Passion of the Christ

This odious movie was released while I was working in City Cinema, a now defunct picture house in my home town of Newport. Because it ran for so long, I had the dubious honour of watching the film several times and it never failed to stun me with it's casual racism and tasteless gore.

In retrospect, the film reflects director Mel Gibson's now famous anti-semitic comments. We all expected the Pharasees to be portrayed as intolerant hypocrites, as this is a biblical "fact" and, in telling the tale of the last days of Jesus Christ from a Catholic perspective, one has to expect the Jewish leadership to come off badly. After all, according to the texts, they conspired with the Romans to put the troublesome prophet to death.

The real shock of this movie is seeing the crowds during the lead up to the crucifixition, as Christ tries to drag his cross up to Calvary. They resemble the Orcs in Lord of the Rings, a vile horde of slathering, blood crazed beasts, hungry to see Son of God brutally slain.

Combine this with the dream like presence of an androgynous character that either represents evil or is maybe Satan in the guise of a human being and the movie becomes a joke in it's final hour. This cloaked dark monk wanders through the crowd in slow motion, as if empowering the mob with bad vibrations.

When Jesus rises again we are treated to a bizarre spectacle in which this character is shown in a bleak wasteland, reminicent of the empty purgatory in the final moments of Fulci's The Beyond, howling at the sky as the camera sweeps about in dramatic CGI fashion. Gibson should have gone the whole hog and just hired Christopher Lee to reprise Saruman the White.

Further taste free shocks are present earlier in the run time, as the convicted chosen one is scourged viciously by Roman grunts before he his set on his final journey. This whole sequence is designed to thrust the reality of a Roman execution in the face of the viewer, as a spiked lash is used on Christ, ripping chunks of flesh from his back, leaving him a broken shell.
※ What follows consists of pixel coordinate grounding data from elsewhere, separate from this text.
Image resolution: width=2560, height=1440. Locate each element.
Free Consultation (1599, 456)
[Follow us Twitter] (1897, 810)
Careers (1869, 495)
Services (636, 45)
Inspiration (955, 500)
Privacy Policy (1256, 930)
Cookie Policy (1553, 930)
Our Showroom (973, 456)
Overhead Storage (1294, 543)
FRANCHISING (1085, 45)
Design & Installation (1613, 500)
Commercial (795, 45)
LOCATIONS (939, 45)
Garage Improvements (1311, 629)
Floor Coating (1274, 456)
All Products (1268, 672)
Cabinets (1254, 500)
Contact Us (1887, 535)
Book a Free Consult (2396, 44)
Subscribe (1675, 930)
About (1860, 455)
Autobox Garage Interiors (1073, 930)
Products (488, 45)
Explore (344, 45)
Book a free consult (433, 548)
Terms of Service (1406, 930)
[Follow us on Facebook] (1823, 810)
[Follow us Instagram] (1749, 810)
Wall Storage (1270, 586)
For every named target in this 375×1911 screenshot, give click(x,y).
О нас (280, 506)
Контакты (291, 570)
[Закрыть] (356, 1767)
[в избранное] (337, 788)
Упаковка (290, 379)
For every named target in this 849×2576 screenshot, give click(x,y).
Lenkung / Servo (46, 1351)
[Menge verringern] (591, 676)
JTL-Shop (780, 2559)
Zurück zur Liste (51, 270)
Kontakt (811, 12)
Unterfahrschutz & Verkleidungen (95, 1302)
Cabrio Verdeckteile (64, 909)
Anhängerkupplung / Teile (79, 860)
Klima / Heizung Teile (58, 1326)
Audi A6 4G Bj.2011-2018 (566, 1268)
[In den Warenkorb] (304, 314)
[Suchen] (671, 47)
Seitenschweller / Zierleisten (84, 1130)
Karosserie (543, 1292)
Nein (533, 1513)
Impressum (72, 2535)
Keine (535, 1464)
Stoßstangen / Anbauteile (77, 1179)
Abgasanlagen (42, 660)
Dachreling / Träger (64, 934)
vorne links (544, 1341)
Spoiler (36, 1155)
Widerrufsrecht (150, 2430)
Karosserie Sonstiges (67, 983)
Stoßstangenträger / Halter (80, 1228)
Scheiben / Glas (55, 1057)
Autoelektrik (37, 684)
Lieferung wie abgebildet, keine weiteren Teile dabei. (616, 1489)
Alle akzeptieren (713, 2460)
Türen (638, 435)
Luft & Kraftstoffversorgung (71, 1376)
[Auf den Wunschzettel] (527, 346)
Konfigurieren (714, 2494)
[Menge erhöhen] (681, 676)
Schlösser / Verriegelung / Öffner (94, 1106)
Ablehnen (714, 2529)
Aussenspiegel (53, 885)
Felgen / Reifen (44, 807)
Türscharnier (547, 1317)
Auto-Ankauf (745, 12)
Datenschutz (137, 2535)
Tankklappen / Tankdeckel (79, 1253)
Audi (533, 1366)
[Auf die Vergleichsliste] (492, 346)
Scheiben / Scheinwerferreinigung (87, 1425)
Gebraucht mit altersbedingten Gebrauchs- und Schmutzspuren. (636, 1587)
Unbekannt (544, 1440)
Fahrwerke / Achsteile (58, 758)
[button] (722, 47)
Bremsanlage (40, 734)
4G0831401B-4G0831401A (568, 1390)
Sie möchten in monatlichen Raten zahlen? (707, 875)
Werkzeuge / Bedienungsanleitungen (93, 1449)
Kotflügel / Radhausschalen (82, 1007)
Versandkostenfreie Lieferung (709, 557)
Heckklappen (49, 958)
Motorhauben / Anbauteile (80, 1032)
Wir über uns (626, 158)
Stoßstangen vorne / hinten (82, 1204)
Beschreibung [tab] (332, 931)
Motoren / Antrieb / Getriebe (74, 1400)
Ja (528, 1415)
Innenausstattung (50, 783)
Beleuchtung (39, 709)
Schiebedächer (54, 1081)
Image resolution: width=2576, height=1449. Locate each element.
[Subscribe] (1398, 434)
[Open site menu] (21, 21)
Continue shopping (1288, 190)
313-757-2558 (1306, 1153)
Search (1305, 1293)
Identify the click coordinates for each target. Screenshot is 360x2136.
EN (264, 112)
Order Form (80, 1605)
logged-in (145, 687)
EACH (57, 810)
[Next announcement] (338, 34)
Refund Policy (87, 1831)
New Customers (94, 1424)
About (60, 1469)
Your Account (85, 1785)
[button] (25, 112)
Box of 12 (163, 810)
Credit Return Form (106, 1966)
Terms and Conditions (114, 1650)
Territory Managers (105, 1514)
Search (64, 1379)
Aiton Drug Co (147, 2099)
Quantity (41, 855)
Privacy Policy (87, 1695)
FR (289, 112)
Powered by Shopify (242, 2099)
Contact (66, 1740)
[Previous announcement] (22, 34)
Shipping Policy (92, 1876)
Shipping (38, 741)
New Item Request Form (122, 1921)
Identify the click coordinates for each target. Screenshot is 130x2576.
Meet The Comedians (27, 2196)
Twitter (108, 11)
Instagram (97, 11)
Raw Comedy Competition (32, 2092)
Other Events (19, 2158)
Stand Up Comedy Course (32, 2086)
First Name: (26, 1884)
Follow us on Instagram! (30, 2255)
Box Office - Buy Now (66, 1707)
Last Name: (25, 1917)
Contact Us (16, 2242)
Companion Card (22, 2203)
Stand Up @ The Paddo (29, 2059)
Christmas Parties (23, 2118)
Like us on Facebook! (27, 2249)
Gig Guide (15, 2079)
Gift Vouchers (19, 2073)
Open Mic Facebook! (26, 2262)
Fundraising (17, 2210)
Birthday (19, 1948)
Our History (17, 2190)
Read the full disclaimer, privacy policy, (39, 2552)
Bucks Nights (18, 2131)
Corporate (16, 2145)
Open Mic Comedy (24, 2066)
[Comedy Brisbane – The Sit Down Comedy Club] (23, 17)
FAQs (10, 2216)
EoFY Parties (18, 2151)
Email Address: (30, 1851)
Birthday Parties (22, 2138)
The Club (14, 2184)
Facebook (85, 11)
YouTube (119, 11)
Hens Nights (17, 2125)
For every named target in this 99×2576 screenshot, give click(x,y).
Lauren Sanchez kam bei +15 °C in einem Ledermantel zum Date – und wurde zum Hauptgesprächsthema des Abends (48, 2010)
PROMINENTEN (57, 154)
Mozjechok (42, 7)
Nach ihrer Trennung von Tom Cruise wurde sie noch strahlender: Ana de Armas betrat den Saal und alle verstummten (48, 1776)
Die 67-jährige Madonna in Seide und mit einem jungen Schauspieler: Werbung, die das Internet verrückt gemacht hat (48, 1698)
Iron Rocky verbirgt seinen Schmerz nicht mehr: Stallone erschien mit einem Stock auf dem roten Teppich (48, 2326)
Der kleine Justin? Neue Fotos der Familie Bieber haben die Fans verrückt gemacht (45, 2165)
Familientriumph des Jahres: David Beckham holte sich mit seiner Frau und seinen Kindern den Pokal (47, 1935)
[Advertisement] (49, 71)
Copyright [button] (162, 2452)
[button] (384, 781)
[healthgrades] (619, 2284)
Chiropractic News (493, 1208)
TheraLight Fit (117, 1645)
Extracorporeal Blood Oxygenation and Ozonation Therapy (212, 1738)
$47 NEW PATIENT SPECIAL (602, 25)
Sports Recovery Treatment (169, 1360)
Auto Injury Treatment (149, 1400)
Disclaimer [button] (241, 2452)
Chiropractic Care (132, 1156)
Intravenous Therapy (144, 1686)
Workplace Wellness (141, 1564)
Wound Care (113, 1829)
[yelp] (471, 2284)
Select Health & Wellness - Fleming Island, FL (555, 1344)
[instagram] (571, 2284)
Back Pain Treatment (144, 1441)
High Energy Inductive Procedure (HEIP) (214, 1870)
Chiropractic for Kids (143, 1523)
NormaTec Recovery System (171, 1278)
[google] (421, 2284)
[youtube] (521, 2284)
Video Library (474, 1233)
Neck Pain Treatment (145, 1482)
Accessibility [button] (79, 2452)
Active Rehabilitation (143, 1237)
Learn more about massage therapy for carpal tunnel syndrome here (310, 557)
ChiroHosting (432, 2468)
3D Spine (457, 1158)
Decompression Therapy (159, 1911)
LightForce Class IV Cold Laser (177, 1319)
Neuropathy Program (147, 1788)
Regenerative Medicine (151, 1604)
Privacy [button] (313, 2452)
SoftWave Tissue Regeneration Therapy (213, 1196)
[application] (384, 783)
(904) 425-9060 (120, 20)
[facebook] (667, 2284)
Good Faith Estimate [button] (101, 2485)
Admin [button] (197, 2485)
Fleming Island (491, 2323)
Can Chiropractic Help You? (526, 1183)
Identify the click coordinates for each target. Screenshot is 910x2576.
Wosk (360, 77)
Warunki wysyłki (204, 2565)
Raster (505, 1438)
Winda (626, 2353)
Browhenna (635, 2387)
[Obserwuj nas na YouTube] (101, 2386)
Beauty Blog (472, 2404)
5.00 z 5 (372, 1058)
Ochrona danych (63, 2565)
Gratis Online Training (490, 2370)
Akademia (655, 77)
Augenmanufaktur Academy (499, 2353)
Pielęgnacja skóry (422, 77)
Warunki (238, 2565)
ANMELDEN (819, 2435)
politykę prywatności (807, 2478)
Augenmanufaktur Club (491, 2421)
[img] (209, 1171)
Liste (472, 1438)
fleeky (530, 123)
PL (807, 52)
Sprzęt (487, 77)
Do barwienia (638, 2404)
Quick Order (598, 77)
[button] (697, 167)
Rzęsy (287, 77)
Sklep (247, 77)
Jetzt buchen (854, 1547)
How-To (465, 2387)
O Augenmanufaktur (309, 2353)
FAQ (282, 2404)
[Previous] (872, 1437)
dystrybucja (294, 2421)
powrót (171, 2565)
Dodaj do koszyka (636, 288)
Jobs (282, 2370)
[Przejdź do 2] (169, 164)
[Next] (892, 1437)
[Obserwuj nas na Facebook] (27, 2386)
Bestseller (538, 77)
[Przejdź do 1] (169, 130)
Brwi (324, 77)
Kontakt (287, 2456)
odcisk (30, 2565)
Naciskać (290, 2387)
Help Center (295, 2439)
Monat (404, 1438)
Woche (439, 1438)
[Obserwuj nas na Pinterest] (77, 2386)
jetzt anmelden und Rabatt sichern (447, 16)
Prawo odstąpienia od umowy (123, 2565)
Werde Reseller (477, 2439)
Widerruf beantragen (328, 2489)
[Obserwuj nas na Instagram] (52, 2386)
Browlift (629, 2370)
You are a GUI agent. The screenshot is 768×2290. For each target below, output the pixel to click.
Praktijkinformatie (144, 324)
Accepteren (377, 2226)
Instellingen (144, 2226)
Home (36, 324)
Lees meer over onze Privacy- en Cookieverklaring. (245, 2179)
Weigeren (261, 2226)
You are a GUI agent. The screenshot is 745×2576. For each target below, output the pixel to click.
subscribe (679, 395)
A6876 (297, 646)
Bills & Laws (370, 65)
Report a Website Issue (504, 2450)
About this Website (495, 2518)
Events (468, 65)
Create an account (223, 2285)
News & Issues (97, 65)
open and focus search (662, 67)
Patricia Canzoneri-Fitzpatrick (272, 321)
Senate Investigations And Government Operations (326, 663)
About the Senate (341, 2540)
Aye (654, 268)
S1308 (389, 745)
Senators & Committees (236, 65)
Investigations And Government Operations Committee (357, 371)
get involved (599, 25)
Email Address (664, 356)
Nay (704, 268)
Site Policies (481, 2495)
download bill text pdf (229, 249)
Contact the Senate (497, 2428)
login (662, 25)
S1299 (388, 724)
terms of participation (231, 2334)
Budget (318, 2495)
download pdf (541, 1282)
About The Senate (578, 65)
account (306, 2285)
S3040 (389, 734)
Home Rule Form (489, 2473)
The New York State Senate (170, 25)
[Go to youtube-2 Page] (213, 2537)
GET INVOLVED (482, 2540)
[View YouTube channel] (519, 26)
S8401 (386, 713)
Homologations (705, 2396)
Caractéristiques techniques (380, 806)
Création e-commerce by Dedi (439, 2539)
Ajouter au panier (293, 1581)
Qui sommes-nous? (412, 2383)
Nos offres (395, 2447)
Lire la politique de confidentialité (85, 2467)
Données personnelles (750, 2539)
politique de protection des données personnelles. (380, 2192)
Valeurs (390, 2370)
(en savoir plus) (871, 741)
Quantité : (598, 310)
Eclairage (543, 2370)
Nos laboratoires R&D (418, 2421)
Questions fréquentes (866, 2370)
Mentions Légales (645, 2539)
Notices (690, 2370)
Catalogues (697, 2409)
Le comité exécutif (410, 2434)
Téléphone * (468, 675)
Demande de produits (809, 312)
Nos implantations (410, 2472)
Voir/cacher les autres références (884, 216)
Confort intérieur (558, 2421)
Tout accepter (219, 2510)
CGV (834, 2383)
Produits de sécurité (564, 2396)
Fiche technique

It's horrific to behold and feels like a gruesome slice of religious education, a show reel that will be handy for any self flagellating Opus Dei members who want an illustration of why they strap a cilice to their thigh every morning...

Passion of the Christ is a very Old Testament, fire & brimstone vision of Christianity and a cinematic tool for preachers seeking to frighten their congregations into pious compliance with a torrent of gore. As a piece of shock cinema, it's efficient, effective and it's beautifully made, although unintentional laughs will be had at the amount of times Jesus, crashes face first into the dirt in slow motion. There's a drinking game in there somewhere.